Activity. From the entries below, return exactly the lines beginning at the one that contains "You are a computer-use" and ending at the one that contains "Instruction: Click the", both of them included, and only those lines.

Record excerpts.
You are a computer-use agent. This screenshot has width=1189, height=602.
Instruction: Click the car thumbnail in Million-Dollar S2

---

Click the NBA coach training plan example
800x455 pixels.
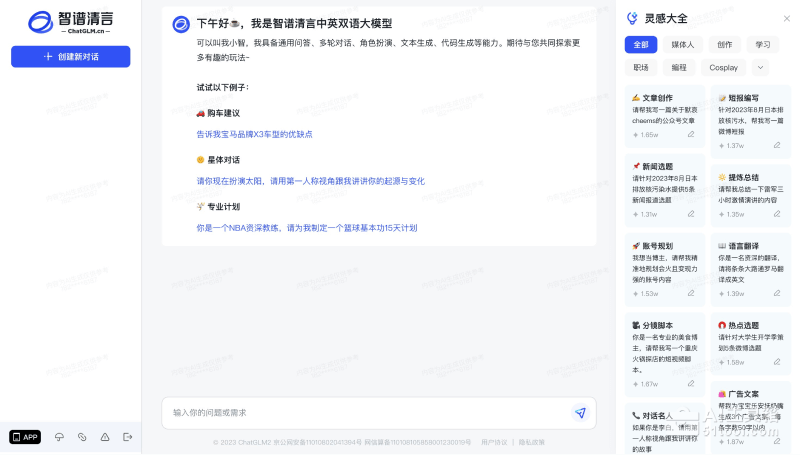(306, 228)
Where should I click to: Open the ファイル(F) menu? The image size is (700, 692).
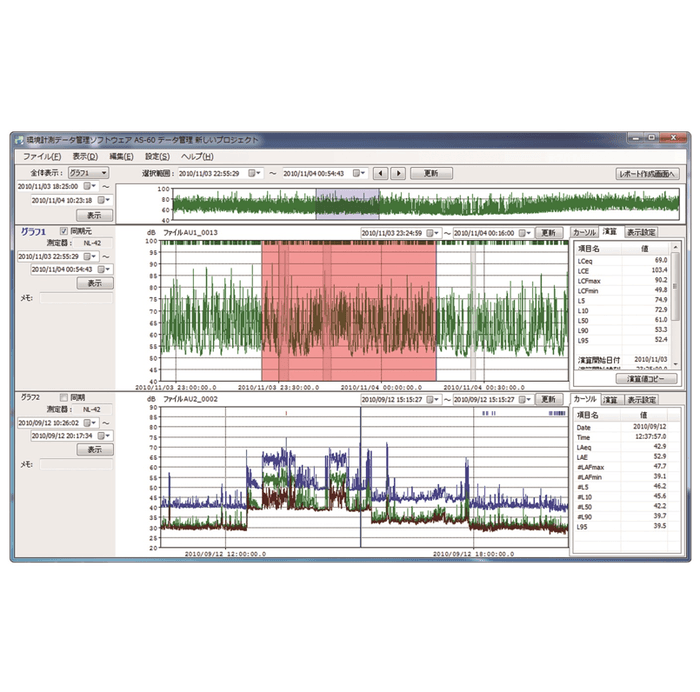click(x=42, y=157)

Worked solution.
You are a computer-use agent. This screenshot has width=1189, height=602.
Instruction: Click the car thumbnail in Million-Dollar S2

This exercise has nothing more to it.